Reputation: 1671
I am having hard time last 2 weeks to handle some data that I scraped with scrapy. I am using python 2.7 on a windows7. This is a small snippet of data scraped and extracted through scrapy xpath selector:
{'city': [u'Mangenberger Str.\xa0162', u'42655\xa0Solingen']}
These data are scraped from a page utf-8 encoded, at least that is what it says:
Content-Type: text/html;charset=utf-8
So I believe that I need to decode them in order to get:
Mangenberger Str. 16242655 Solingen
This is what I am getting in my console:
>>> s='Mangenberger Str.\xc2\xa016242655\xc2\xa0Solingen'
>>> s1=s.decode('utf-8')
>>> print s1
Mangenberger Str. 16242655 Solingen
Perfect! But this is far away from what I receive when I run my script. I tried to encode and decode:
uft-8 encoding
{'city': 'Mangenberger Str.\xc2\xa016242655\xc2\xa0Solingen'}
exceptions.UnicodeDecodeError: 'ascii' codec can't decode byte 0xc2 in position 17:
utf-8-sig encoding
{'city': '\xef\xbb\xbfMangenberger Str.\xc2\xa016242655\xc2\xa0Solingen'}
exceptions.UnicodeDecodeError: 'ascii' codec can't decode byte 0xef in position 0:
utf-8 decoding
exceptions.UnicodeEncodeError: 'ascii' codec can't encode character u'\xa0' in position 17:
utf-8-sig decoding
exceptions.UnicodeEncodeError: 'ascii' codec can't encode character u'\xa0' in position 17:
Encode code:
item['city']= "".join(element.select('//div[@id="bubble_2"]/div/text()').extract()).encode('utf-8')
Decode code:
item['city']= "".join(element.select('//div[@id="bubble_2"]/div/text()').extract()).decode('utf-8')
From what I understand that BOM byte is the problem in case when I try to decode this string? But then why does it work without problems in my console and doesn't work (error) once I run scrapy?
Upvotes: 1
Views: 2683
Reputation: 20748
\xa0
in that Python unicode string is the Non-breaking space character
u'Mangenberger Str.\xa0162'
and u'42655\xa0Solingen'
are perfectly valid unicode strings. Python works with unicode strings wonderfully.

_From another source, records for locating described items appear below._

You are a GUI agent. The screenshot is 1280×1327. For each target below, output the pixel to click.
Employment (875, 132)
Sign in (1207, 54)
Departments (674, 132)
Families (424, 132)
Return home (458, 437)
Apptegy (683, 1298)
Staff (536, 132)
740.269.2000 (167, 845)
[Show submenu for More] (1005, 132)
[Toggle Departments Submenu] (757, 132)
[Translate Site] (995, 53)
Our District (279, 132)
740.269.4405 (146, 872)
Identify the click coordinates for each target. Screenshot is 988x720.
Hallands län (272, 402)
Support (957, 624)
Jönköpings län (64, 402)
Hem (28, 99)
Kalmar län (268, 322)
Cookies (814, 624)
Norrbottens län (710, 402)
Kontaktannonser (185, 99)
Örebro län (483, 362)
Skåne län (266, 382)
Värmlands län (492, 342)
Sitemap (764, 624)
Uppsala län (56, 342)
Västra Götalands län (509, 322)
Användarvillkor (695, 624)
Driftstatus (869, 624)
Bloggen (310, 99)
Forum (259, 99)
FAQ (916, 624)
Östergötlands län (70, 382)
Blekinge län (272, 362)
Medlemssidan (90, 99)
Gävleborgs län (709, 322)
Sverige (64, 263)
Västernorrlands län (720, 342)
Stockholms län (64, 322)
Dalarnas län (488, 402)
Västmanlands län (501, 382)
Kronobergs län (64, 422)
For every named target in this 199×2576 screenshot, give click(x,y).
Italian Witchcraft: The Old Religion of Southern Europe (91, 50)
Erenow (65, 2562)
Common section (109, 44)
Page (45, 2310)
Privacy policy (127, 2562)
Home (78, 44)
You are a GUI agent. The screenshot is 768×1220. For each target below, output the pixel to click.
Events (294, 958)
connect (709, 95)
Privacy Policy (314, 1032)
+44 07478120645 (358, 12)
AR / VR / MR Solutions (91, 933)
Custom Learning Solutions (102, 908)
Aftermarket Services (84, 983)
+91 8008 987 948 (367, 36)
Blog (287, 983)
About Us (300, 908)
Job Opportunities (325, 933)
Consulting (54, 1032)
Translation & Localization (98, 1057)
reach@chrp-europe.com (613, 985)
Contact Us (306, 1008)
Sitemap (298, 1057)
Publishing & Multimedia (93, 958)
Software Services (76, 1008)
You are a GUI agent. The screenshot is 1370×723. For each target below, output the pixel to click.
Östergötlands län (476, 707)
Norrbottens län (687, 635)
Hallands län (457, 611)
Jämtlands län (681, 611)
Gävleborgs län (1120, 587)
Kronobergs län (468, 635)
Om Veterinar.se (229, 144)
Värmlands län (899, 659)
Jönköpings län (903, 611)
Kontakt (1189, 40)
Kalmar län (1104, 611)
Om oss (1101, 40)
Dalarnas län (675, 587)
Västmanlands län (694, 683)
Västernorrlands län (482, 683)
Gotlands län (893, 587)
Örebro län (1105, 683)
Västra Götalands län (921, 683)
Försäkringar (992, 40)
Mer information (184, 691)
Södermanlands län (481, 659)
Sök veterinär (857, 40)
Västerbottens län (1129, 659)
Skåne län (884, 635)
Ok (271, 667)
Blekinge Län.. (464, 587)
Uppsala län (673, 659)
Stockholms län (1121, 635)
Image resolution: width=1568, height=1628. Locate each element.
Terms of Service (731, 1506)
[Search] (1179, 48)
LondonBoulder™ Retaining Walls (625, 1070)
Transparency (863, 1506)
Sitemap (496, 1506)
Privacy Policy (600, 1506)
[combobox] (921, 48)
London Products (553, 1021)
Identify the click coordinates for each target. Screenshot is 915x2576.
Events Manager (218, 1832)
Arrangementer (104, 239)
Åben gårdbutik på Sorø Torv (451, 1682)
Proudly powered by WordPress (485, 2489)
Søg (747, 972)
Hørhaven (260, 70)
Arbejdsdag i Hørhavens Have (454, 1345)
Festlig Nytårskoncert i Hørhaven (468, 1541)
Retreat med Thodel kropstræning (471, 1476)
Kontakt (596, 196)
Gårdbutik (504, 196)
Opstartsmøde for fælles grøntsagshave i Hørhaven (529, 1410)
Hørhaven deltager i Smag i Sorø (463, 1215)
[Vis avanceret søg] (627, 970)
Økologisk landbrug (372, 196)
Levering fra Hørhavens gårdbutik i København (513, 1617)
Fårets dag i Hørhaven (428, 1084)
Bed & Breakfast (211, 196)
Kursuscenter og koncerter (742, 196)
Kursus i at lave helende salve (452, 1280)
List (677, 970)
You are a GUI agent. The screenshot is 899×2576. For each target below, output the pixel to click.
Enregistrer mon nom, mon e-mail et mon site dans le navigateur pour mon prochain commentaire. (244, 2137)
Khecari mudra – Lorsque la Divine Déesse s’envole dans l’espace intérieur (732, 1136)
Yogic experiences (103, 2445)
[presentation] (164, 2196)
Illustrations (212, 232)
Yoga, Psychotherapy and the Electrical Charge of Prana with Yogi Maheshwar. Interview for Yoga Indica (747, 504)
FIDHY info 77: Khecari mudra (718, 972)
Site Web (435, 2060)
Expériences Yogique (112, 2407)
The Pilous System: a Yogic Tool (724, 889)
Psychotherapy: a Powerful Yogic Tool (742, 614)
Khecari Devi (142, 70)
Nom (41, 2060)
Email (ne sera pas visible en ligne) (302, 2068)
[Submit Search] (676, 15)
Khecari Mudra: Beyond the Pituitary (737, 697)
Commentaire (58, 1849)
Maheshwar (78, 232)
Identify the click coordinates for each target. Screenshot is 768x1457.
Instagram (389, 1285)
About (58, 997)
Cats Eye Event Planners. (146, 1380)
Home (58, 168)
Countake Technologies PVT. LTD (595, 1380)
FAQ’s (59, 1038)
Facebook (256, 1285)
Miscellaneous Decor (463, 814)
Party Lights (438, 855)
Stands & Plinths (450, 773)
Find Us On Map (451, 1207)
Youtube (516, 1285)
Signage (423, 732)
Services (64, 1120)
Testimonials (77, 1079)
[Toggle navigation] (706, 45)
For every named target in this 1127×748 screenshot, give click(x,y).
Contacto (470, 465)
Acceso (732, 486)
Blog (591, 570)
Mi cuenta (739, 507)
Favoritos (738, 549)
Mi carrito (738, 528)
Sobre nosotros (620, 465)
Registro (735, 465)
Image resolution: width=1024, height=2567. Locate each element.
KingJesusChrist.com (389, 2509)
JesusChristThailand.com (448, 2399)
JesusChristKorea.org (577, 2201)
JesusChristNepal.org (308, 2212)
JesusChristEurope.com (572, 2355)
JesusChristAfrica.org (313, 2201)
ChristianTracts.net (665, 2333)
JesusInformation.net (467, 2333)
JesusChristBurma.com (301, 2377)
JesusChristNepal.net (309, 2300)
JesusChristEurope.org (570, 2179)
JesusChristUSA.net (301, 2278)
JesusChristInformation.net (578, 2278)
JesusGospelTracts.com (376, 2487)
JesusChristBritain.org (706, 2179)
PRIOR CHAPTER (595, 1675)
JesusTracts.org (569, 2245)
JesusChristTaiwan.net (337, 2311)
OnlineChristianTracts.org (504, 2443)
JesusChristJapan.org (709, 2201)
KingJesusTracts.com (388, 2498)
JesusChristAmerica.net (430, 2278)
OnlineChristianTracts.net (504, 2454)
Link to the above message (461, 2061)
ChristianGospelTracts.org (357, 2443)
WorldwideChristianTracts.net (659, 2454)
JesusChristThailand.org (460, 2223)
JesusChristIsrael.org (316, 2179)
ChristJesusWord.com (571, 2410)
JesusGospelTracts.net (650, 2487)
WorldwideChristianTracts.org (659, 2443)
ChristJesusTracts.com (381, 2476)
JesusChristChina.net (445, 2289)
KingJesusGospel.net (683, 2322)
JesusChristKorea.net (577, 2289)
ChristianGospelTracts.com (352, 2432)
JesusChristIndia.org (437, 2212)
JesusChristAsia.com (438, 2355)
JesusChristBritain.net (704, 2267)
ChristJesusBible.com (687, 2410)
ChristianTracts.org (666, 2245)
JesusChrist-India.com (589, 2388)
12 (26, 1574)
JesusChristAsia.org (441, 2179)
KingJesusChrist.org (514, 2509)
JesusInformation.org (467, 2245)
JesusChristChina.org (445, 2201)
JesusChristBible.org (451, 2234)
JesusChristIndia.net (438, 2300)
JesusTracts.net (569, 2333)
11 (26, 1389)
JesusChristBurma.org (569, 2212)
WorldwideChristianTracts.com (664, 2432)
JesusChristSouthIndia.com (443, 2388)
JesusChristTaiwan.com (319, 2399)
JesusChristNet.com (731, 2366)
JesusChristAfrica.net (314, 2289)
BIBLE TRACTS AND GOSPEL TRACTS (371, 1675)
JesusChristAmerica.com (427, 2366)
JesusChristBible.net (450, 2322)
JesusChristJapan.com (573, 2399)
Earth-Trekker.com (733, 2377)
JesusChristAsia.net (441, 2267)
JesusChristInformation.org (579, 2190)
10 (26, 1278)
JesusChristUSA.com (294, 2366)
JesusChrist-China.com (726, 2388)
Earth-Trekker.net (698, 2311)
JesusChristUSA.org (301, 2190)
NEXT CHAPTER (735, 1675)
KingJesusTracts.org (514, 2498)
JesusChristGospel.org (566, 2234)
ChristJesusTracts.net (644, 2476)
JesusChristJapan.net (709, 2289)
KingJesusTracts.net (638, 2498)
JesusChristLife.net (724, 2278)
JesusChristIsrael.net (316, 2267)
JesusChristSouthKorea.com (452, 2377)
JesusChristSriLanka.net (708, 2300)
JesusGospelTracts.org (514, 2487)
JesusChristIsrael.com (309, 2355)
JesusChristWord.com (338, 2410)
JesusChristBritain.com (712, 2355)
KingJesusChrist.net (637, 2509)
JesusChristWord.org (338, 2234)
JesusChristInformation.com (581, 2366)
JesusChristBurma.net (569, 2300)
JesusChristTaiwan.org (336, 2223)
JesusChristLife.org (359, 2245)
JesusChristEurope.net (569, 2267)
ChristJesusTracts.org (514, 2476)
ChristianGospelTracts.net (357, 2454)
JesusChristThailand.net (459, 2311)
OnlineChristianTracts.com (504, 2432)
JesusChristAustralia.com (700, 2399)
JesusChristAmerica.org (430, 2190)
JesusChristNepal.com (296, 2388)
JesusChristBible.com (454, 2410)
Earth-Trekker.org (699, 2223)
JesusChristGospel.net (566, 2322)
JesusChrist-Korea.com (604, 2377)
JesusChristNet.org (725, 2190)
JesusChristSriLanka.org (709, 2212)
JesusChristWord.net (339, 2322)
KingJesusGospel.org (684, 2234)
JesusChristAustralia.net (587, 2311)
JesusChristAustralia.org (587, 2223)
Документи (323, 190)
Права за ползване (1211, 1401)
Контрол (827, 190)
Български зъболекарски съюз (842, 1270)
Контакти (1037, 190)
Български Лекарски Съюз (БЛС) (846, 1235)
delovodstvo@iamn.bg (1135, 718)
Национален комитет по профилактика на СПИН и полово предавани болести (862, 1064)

Scrapy XPath selector extract()
calls get you list of unicode strings. And dealing with unicode all along is usually the way to go.
I would NOT recommend encoding the unicode string to something else in your scrapy code. (and it's encoding you're after, decoding is for non-unicode strings to convert them to unicode strings)
The only step it makes sense to encode the strings is at the end, when exporting the data (CSV, XML) and even that is handled already.
Maybe you can explain what is causing you trouble with these unicode strings.
Upvotes: 2